*REQUIRED ACTION:*
The listing below should be printed exactly, though its pictures must not be.

*DATA SUPPLIED:*
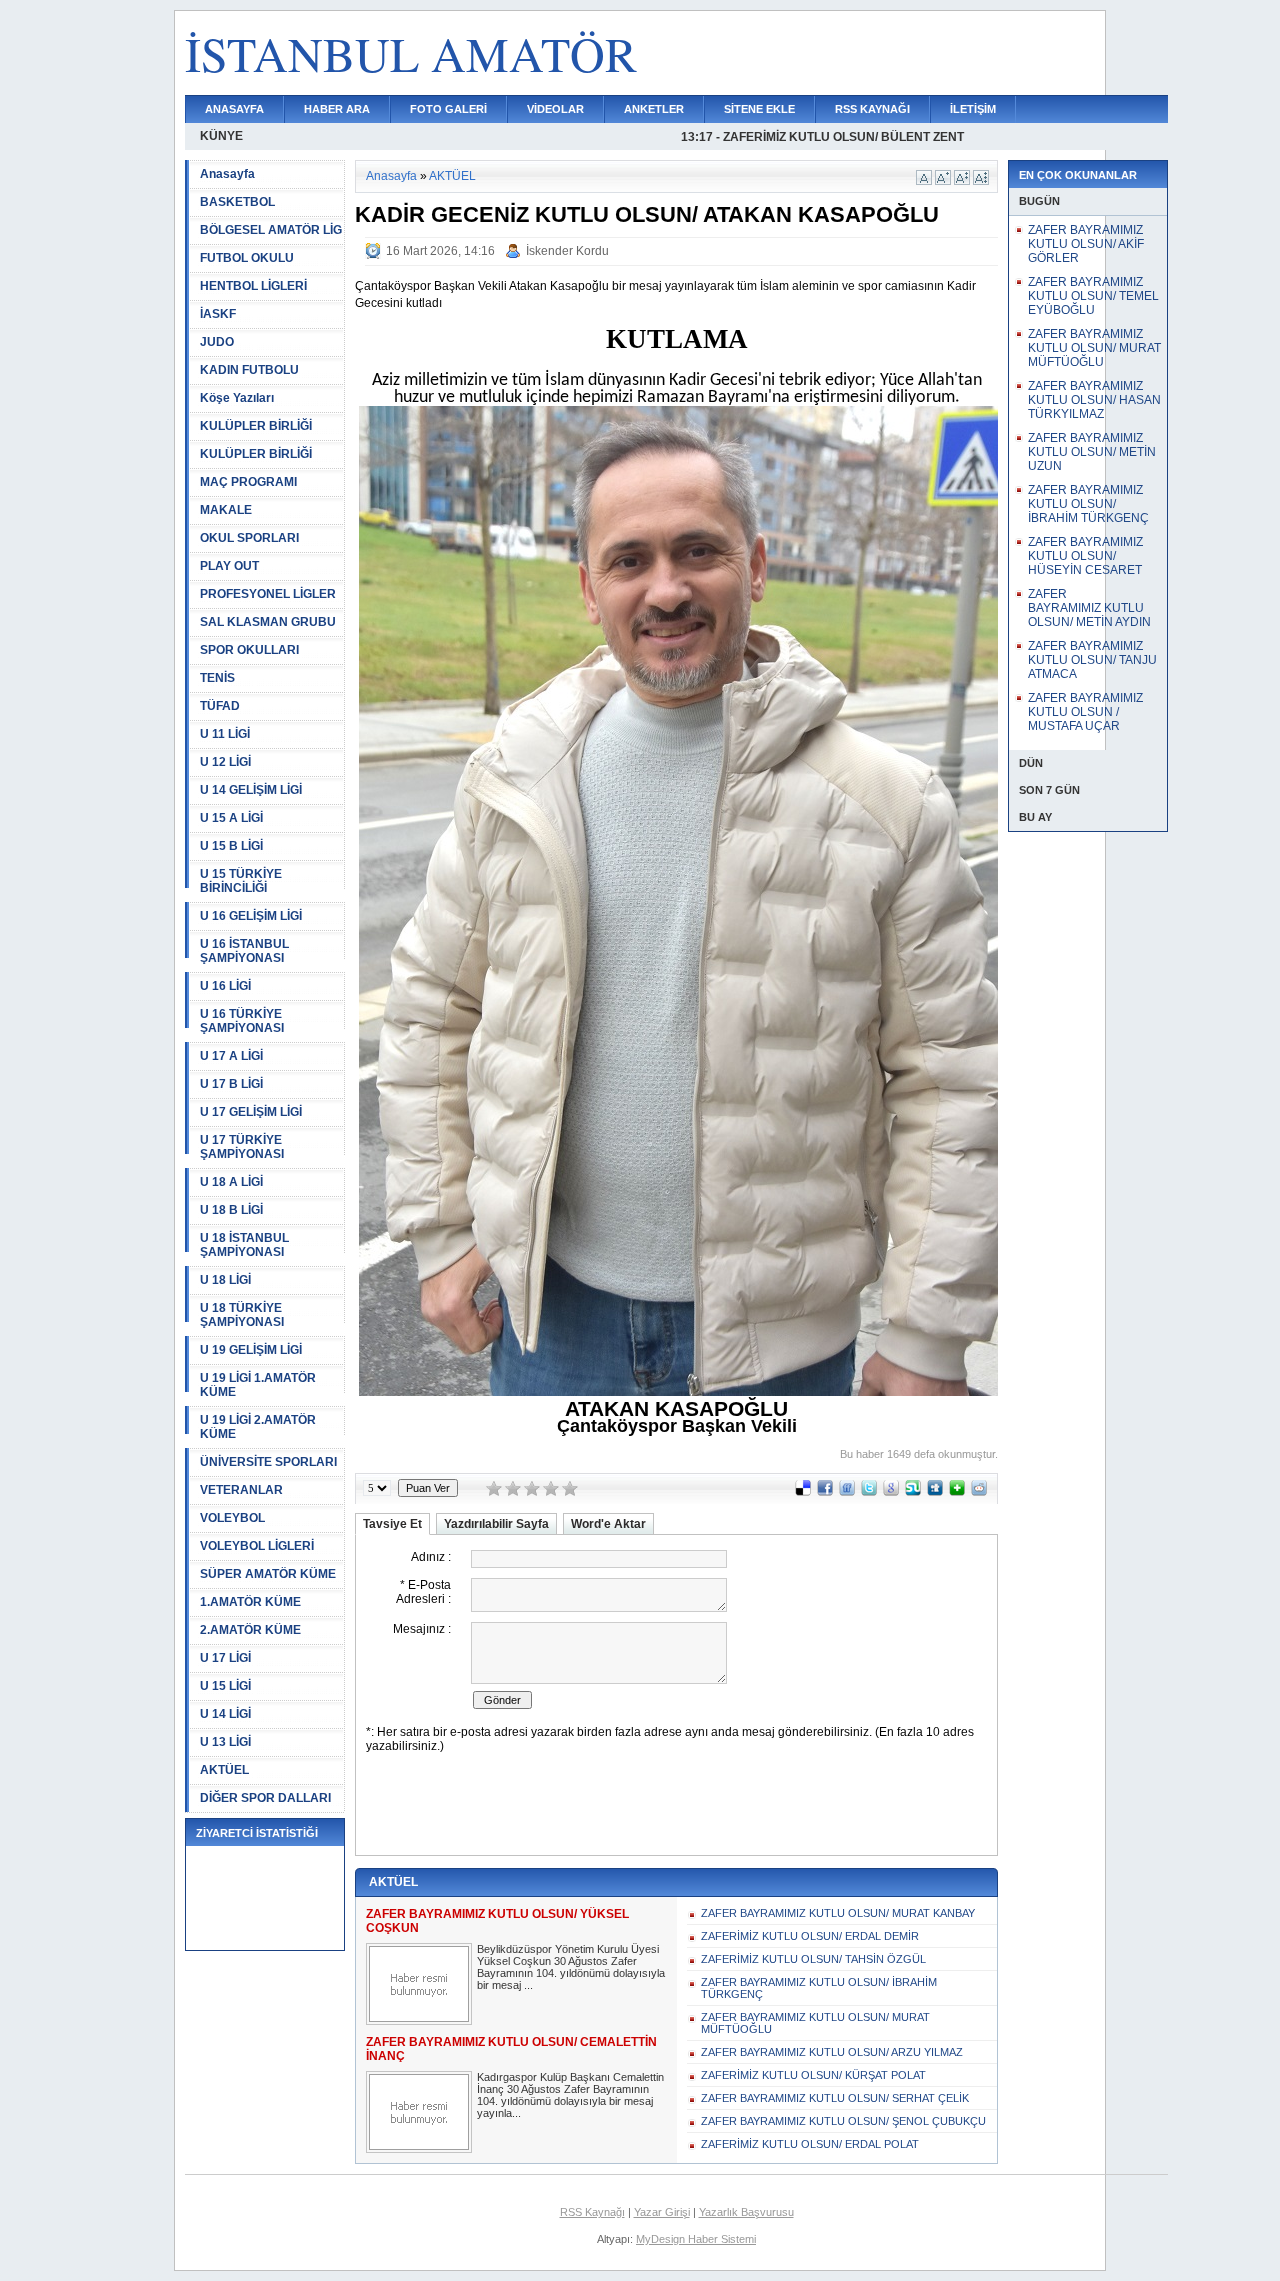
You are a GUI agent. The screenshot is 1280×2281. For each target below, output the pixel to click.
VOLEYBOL (232, 1518)
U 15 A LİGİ (231, 818)
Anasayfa (227, 174)
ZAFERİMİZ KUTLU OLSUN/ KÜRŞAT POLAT (813, 2075)
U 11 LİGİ (225, 734)
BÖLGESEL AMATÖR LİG (271, 230)
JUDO (217, 342)
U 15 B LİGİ (231, 846)
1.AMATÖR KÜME (250, 1602)
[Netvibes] (957, 1492)
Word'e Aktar (608, 1524)
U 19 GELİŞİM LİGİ (251, 1350)
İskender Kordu (567, 251)
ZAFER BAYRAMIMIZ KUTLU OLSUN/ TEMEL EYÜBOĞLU (1093, 296)
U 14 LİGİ (225, 1714)
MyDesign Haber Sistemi (696, 2239)
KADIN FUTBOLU (249, 370)
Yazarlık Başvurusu (746, 2212)
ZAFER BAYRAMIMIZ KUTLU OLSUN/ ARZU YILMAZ (832, 2052)
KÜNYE (221, 136)
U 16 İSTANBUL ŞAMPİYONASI (244, 951)
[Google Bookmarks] (891, 1492)
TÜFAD (220, 706)
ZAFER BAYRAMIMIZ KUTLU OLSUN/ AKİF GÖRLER (1086, 244)
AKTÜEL (224, 1770)
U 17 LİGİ (225, 1658)
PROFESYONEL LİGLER (268, 594)
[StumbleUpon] (913, 1492)
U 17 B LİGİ (231, 1084)
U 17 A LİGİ (231, 1056)
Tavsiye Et (392, 1524)
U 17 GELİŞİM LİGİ (251, 1112)
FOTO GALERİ (448, 109)
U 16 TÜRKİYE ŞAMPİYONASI (242, 1021)
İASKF (218, 314)
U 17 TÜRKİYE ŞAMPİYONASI (242, 1147)
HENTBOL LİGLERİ (253, 286)
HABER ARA (337, 109)
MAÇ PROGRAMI (248, 482)
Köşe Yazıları (237, 398)
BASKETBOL (237, 202)
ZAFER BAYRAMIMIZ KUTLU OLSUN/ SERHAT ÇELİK (835, 2098)
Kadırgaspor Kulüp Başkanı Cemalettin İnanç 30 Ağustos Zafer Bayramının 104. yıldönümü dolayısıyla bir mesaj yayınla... (570, 2095)
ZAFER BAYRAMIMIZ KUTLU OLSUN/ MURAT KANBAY (838, 1913)
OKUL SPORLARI (249, 538)
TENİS (217, 678)
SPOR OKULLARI (249, 650)
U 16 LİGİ (225, 986)
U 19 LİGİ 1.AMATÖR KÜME (258, 1385)
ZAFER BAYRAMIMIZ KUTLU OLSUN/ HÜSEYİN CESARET (1085, 556)
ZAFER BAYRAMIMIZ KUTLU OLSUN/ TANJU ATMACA (1092, 660)
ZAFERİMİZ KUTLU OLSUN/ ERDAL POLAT (810, 2144)
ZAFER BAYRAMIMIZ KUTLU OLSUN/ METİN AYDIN (1089, 608)
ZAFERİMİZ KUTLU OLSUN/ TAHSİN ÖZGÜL (813, 1959)
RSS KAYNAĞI (872, 109)
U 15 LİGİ (225, 1686)
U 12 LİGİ (225, 762)
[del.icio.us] (803, 1492)
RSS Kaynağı (592, 2212)
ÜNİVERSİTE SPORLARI (268, 1462)
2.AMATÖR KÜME (250, 1630)
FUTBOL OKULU (247, 258)
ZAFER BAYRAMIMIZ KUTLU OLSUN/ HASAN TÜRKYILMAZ (1094, 400)
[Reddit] (979, 1492)
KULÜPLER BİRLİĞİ (256, 426)
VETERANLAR (241, 1490)
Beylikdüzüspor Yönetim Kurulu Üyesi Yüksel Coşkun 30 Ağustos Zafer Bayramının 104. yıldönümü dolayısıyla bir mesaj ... (571, 1967)
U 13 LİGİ (225, 1742)
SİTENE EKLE (759, 109)
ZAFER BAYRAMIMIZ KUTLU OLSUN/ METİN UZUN (1092, 452)
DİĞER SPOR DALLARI (265, 1798)
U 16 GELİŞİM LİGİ (251, 916)
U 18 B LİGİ (231, 1210)
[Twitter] (869, 1492)
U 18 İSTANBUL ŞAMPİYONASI (244, 1245)
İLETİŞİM (973, 109)
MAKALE (226, 510)
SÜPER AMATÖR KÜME (268, 1574)
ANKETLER (654, 109)
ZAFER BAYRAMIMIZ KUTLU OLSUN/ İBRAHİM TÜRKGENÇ (819, 1988)
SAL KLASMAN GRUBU (268, 622)
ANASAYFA (234, 109)
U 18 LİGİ (225, 1280)
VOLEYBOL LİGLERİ (257, 1546)
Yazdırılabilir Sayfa (496, 1524)
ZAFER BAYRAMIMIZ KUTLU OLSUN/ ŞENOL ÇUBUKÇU (843, 2121)
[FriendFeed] (847, 1492)
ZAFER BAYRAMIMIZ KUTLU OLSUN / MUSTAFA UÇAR (1085, 712)
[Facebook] (825, 1492)
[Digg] (935, 1492)
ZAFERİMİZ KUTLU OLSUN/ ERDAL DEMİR (810, 1936)
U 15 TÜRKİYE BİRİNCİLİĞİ (241, 881)
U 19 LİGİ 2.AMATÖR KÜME (258, 1427)
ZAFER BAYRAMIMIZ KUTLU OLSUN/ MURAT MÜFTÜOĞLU (815, 2023)
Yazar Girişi (662, 2212)
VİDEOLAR (555, 109)
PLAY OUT (229, 566)
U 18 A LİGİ (231, 1182)
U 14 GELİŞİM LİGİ (251, 790)
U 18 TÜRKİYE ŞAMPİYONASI (242, 1315)
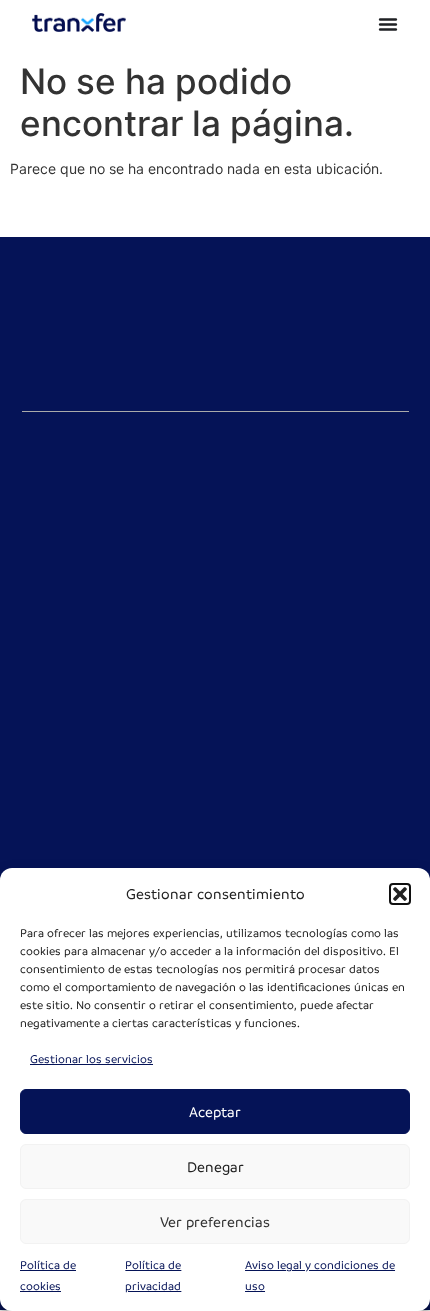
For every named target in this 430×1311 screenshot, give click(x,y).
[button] (400, 894)
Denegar (215, 1167)
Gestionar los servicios (91, 1059)
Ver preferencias (215, 1222)
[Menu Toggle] (388, 24)
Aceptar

*TASK ANSWER:*
You are a GUI agent. The screenshot is 1280×2281. For each target below, output the pixel to click.
VOLEYBOL (232, 1518)
U 15 A LİGİ (231, 818)
Anasayfa (227, 174)
ZAFERİMİZ KUTLU OLSUN/ KÜRŞAT POLAT (813, 2075)
U 11 LİGİ (225, 734)
BÖLGESEL AMATÖR LİG (271, 230)
JUDO (217, 342)
U 15 B LİGİ (231, 846)
1.AMATÖR KÜME (250, 1602)
[Netvibes] (957, 1492)
Word'e Aktar (608, 1524)
U 19 GELİŞİM LİGİ (251, 1350)
İskender Kordu (567, 251)
ZAFER BAYRAMIMIZ KUTLU OLSUN/ TEMEL EYÜBOĞLU (1093, 296)
U 14 LİGİ (225, 1714)
MyDesign Haber Sistemi (696, 2239)
KADIN FUTBOLU (249, 370)
Yazarlık Başvurusu (746, 2212)
ZAFER BAYRAMIMIZ KUTLU OLSUN/ ARZU YILMAZ (832, 2052)
KÜNYE (221, 136)
U 16 İSTANBUL ŞAMPİYONASI (244, 951)
[Google Bookmarks] (891, 1492)
TÜFAD (220, 706)
ZAFER BAYRAMIMIZ KUTLU OLSUN/ AKİF GÖRLER (1086, 244)
AKTÜEL (224, 1770)
U 17 LİGİ (225, 1658)
PROFESYONEL LİGLER (268, 594)
[StumbleUpon] (913, 1492)
U 17 B LİGİ (231, 1084)
U 17 A LİGİ (231, 1056)
Tavsiye Et (392, 1524)
U 17 GELİŞİM LİGİ (251, 1112)
FOTO GALERİ (448, 109)
U 16 TÜRKİYE ŞAMPİYONASI (242, 1021)
İASKF (218, 314)
U 17 TÜRKİYE ŞAMPİYONASI (242, 1147)
HENTBOL LİGLERİ (253, 286)
HABER ARA (337, 109)
MAÇ PROGRAMI (248, 482)
Köşe Yazıları (237, 398)
BASKETBOL (237, 202)
ZAFER BAYRAMIMIZ KUTLU OLSUN/ SERHAT ÇELİK (835, 2098)
Kadırgaspor Kulüp Başkanı Cemalettin İnanç 30 Ağustos Zafer Bayramının 104. yıldönümü dolayısıyla bir mesaj yayınla... (570, 2095)
ZAFER BAYRAMIMIZ KUTLU OLSUN/ MURAT KANBAY (838, 1913)
OKUL SPORLARI (249, 538)
TENİS (217, 678)
SPOR OKULLARI (249, 650)
U 16 LİGİ (225, 986)
U 19 LİGİ 1.AMATÖR KÜME (258, 1385)
ZAFER BAYRAMIMIZ KUTLU OLSUN/ HÜSEYİN CESARET (1085, 556)
ZAFER BAYRAMIMIZ KUTLU OLSUN/ TANJU ATMACA (1092, 660)
ZAFERİMİZ KUTLU OLSUN/ ERDAL POLAT (810, 2144)
ZAFER BAYRAMIMIZ KUTLU OLSUN/ METİN AYDIN (1089, 608)
ZAFERİMİZ KUTLU OLSUN/ TAHSİN ÖZGÜL (813, 1959)
RSS KAYNAĞI (872, 109)
U 15 LİGİ (225, 1686)
U 12 LİGİ (225, 762)
[del.icio.us] (803, 1492)
RSS Kaynağı (592, 2212)
ÜNİVERSİTE SPORLARI (268, 1462)
2.AMATÖR KÜME (250, 1630)
FUTBOL OKULU (247, 258)
ZAFER BAYRAMIMIZ KUTLU OLSUN/ HASAN TÜRKYILMAZ (1094, 400)
[Reddit] (979, 1492)
KULÜPLER BİRLİĞİ (256, 426)
VETERANLAR (241, 1490)
Beylikdüzüspor Yönetim Kurulu Üyesi Yüksel Coşkun 30 Ağustos Zafer Bayramının 104. yıldönümü dolayısıyla bir mesaj ... (571, 1967)
U 13 LİGİ (225, 1742)
SİTENE EKLE (759, 109)
ZAFER BAYRAMIMIZ KUTLU OLSUN/ METİN UZUN (1092, 452)
DİĞER SPOR DALLARI (265, 1798)
U 16 GELİŞİM LİGİ (251, 916)
U 18 B LİGİ (231, 1210)
[Twitter] (869, 1492)
U 18 İSTANBUL ŞAMPİYONASI (244, 1245)
İLETİŞİM (973, 109)
MAKALE (226, 510)
SÜPER AMATÖR KÜME (268, 1574)
ANKETLER (654, 109)
ZAFER BAYRAMIMIZ KUTLU OLSUN/ İBRAHİM TÜRKGENÇ (819, 1988)
SAL KLASMAN GRUBU (268, 622)
ANASAYFA (234, 109)
U 18 LİGİ (225, 1280)
VOLEYBOL LİGLERİ (257, 1546)
Yazdırılabilir Sayfa (496, 1524)
ZAFER BAYRAMIMIZ KUTLU OLSUN/ ŞENOL ÇUBUKÇU (843, 2121)
[FriendFeed] (847, 1492)
ZAFER BAYRAMIMIZ KUTLU OLSUN / MUSTAFA UÇAR (1085, 712)
[Facebook] (825, 1492)
[Digg] (935, 1492)
ZAFERİMİZ KUTLU OLSUN/ ERDAL DEMİR (810, 1936)
U 15 TÜRKİYE BİRİNCİLİĞİ (241, 881)
U 19 LİGİ 2.AMATÖR KÜME (258, 1427)
ZAFER BAYRAMIMIZ KUTLU OLSUN/ MURAT MÜFTÜOĞLU (815, 2023)
Yazar Girişi (662, 2212)
VİDEOLAR (555, 109)
PLAY OUT (229, 566)
U 18 A LİGİ (231, 1182)
U 14 GELİŞİM LİGİ (251, 790)
U 18 TÜRKİYE ŞAMPİYONASI (242, 1315)
For every named target in this 430×1311 screenshot, give click(x,y).
[button] (400, 894)
Denegar (215, 1167)
Gestionar los servicios (91, 1059)
Ver preferencias (215, 1222)
[Menu Toggle] (388, 24)
Aceptar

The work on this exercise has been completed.